Cannes 2022: crítica de «Hunt», de Lee Jung-jae (Midnight Screenings)

Cannes 2022: crítica de «Hunt», de Lee Jung-jae (Midnight Screenings)

por - cine, Críticas, Festivales
20 May, 2022 02:15 | Sin comentarios

Dirigida y protagonizada por la estrella de «El juego del calamar» este complicado y explosivo thriller de espionaje coreano se centra en dos agentes de inteligencia que buscan a un infiltrado en sus filas en los años ’80.

Ahora famoso en todo el mundo por ser el protagonista de EL JUEGO DEL CALAMAR, Lee debuta en la dirección y es uno de los dos personajes principales de este complicado y explosivo thriller de espionaje coreano, un film que parte de una situación política real vivida en ese país en los años ’80 pero que dispara hacia un caos cacofónico de violencia, acción, ruido y no demasiadas nueces.

Dicho de otro modo: uno debería hacer un curso en internas políticas coreanas de la época para entender en detalle lo que sucede aquí. Si a eso se le suma que la película va y viene en el tiempo entre 1983 y 1980 –sin aclarar nunca bien cuando regresa– y de lo que trata es de potenciales espías que pueden trabajar para un par de enemigos diferentes, digamos que el paso a paso de la trama se vuelve complicado.

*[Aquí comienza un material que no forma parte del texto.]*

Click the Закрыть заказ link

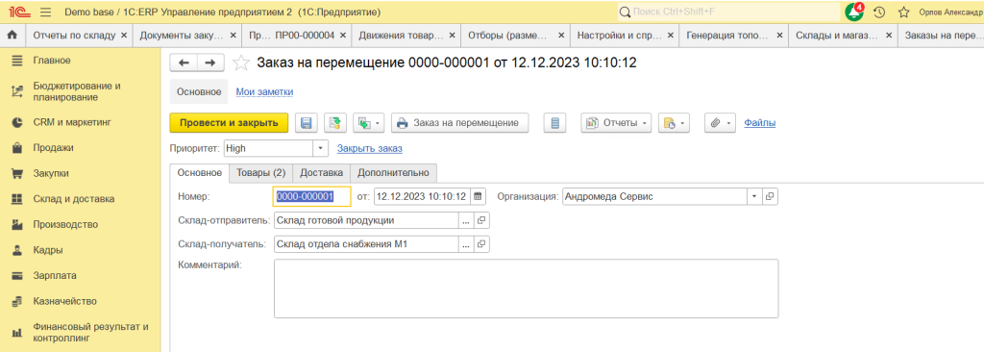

Todo se puede simplificar de una manera básica, de todos modos, una que sirve para seguir la trama aún perdiéndose algunos detalles. Hay dos agentes especiales que trabajan para distintos departamentos del Servicio de Inteligencia de Corea del Sur. Estamos en 1983, cuando Corea es gobernada por un gobierno de facto tras el asesinato del presidente anterior (también militar), en 1979. Rechazado por buena parte de la comunidad internacional y por mucha gente en Corea, el presidente vive en peligro, que puede venir de Corea del Norte o internamente.


A partir de un frustrado intento de asesinato en Washington, el Servicio de Inteligencia pone a dos hombres fuertes a tratar de descubrir si existe un «topo» adentro del departamento que esté pasando data de las actividades del gobierno a los norcoreanos o a los jóvenes universitarios locales que viven haciendo marchas en contra del gobierno. Park Pyung-ho (el propio director Lee) y Kim Jung-do (Jung Woo-Sung, de THE GOOD, THE BAD AND THE WEIRD y muchas otras) buscan cada uno por su lado quién puede ser ese «topo» partiendo de una fuerte desconfianza entre ambos por algo que sucedió en el pasado reciente.

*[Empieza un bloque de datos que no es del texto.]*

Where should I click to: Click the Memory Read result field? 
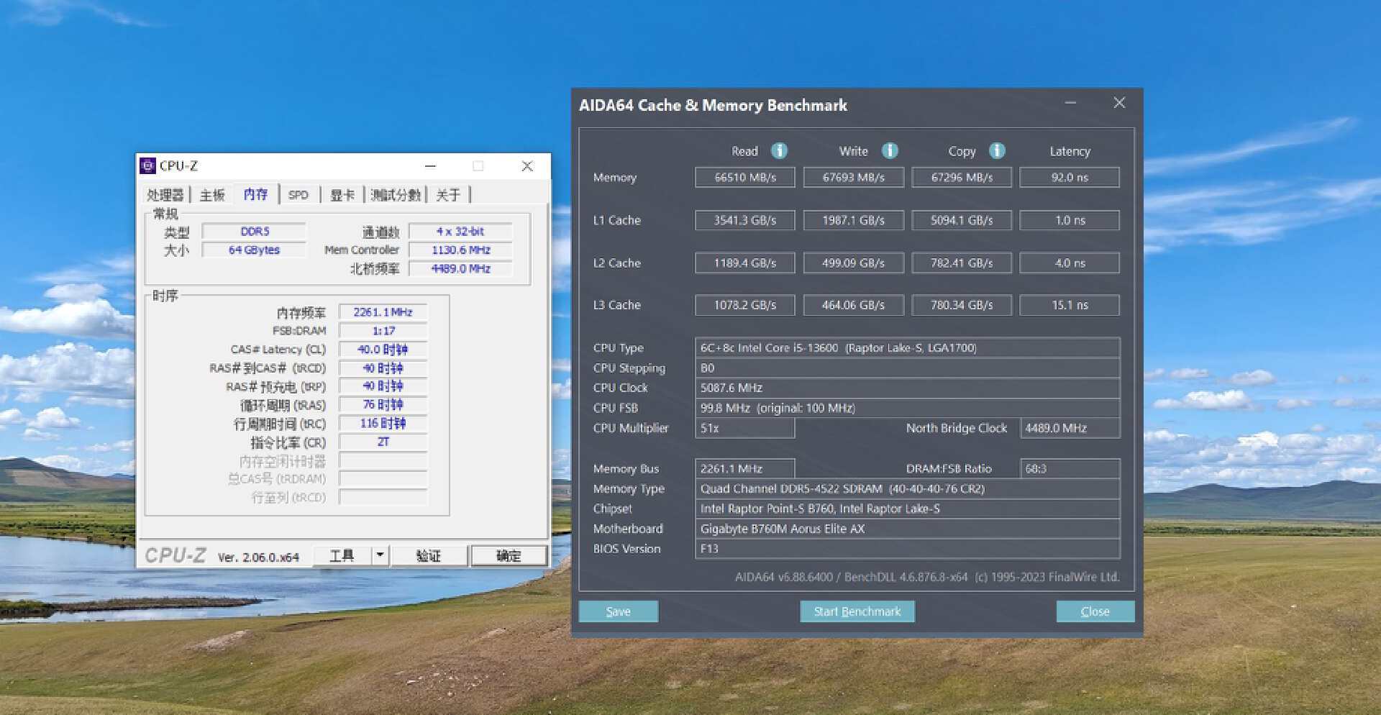coord(744,178)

A tal punto están en desacuerdo y se llevan mal que buena parte del tiempo uno espía al otro creyendo que él es el infiltrado en cuestión y viceversa. Pero, si bien ambos tienen motivos para sospechar del otro, las cosas probarán ser bastante más complicadas que eso. En un momento, de hecho, empiezan a aparecer revelaciones que en realidad no son tales, sino el inicio de una cadena de trampas y giros narrativos que recién terminan con los créditos de la película.

Casi a conciencia de que muchos espectadores pueden perderse en medio de tantos giros, tiempos y personajes, Lee armó HUNT como una larga colección de escenas de acción, muchas de ellas llamativamente violentas para un thriller comercial. Hay persecuciones automovilísticas, muchos enfrentamientos con armas que se llevan a decenas de personas puestas (y autos y lo que venga) y un par de excesivamente morbosas escenas de tortura en las que el film se pasa un poco de la raya. Pero lo cierto es que, en sus 130 minutos de duración, es un ruidoso festival de gritos, golpes, disparos, granadas, bombas y cualquier cosa que explote y sacuda la modorra.

Dentro de varias set pieces fuertes que posee una película que casi no tiene pausas de principio a fin, la más llamativa es una que se inspira en un hecho real (un intento de asesinato al presidente coreano en la entonces Birmania y actual Myanmar) pero la traslada a Bangkok y cambia las circunstancias. Durante lo que parece una eternidad de tiempo –serán más de 20 minutos– es una carnicería salvaje en la que, además, las revelaciones y los bruscos cambios de actitud de los personajes suman aún más confusión.

HUNT es una película que seguramente está donde está por la presencia de Lee y la fama de SQUID GAME. No es que se trate de un film impresentable ni mucho menos, pero le falta ese toque de calidad extra, ese plus que ha vuelto memorables a muchos títulos coreanos de acción que pasaron por Cannes, festival que suele ser una buena vidriera para que una o dos películas comerciales por año –más allá de los Bong Joon-ho o los Park Chan-wook, que están en competencia– se destaquen y luego recorran los mercados internacionales. Esta quizás lo haga también, pero los motivos serán otros: explosiones y, bueno, calamares.